Given text:
Personal information
- Born: 1987 or 1988 (age 38–39) Tonga

Playing information
- Position: Centre
Representative
| Years | Team | Pld | T | G | FG | P |
| 2009 | Tonga | 2 | 2 | 0 | 0 | 8 |
- Source:

= Sione Tongia =

Tonga international rugby league footballer

Sione Tongia is a Tongan rugby league footballer who represented Tonga at the 2009 Pacific Cup.

==Playing career==
In 2008 and 2009 Tongia played for the Otahuhu Leopards in the Auckland Rugby League competition and represented Auckland in the Bartercard Premiership. In the 2009 Pacific Cup, Tongia was selected to play for Tonga. He also represented the New Zealand Residents against a touring Samoan Residents side. The home side won 62-14 on 10 October 2009.

Tongia played for the Auckland Vulcans in the NSW Cup in 2009 and 2010.

Tongia played for Junee in Group Nine in 2010 and 2011. He again played for Tonga in 2010 and 2011.

In 2012 Tongia again played for the Auckland Vulcans in the NSW Cup. Tongia joined a Queensland Cup team, the Central Queensland Capras, midway through 2012 and played for them in the 2013 season, as well as the Gladstone Wallabys club side.

Task goal:
Answer these questions about the Sione Tongia profile:
1. What position does Tongia play?
2. Which club did Tongia play for in the Auckland Rugby League competition in 2008 and 2009?
3. Which Queensland Cup team did Tongia join midway through 2012?
Use only the Sione Tongia profile when answering.

Excerpted data:
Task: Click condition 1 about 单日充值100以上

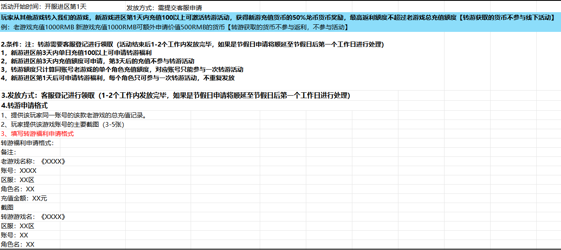Action: pos(76,53)
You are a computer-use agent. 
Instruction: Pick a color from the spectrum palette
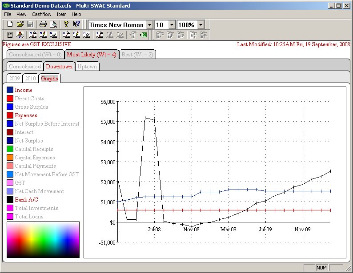pos(43,239)
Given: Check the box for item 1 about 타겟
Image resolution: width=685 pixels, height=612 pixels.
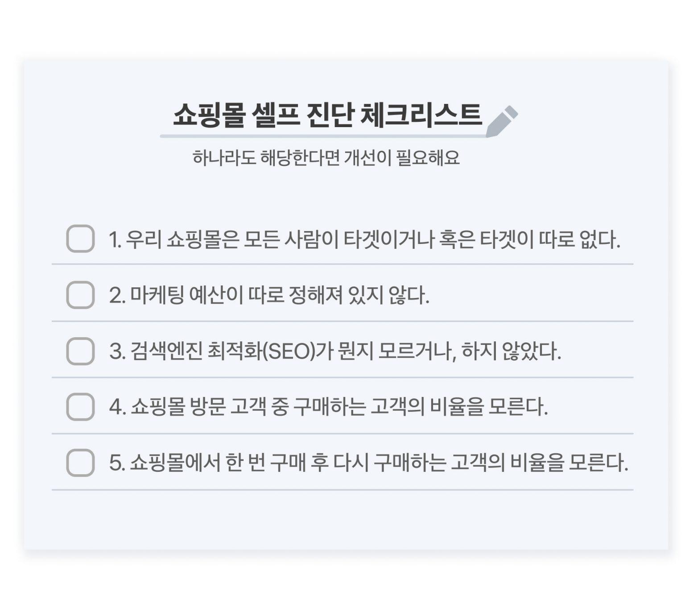Looking at the screenshot, I should tap(80, 239).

Written reply:
1. Centre
2. The Otahuhu Leopards
3. The Central Queensland Capras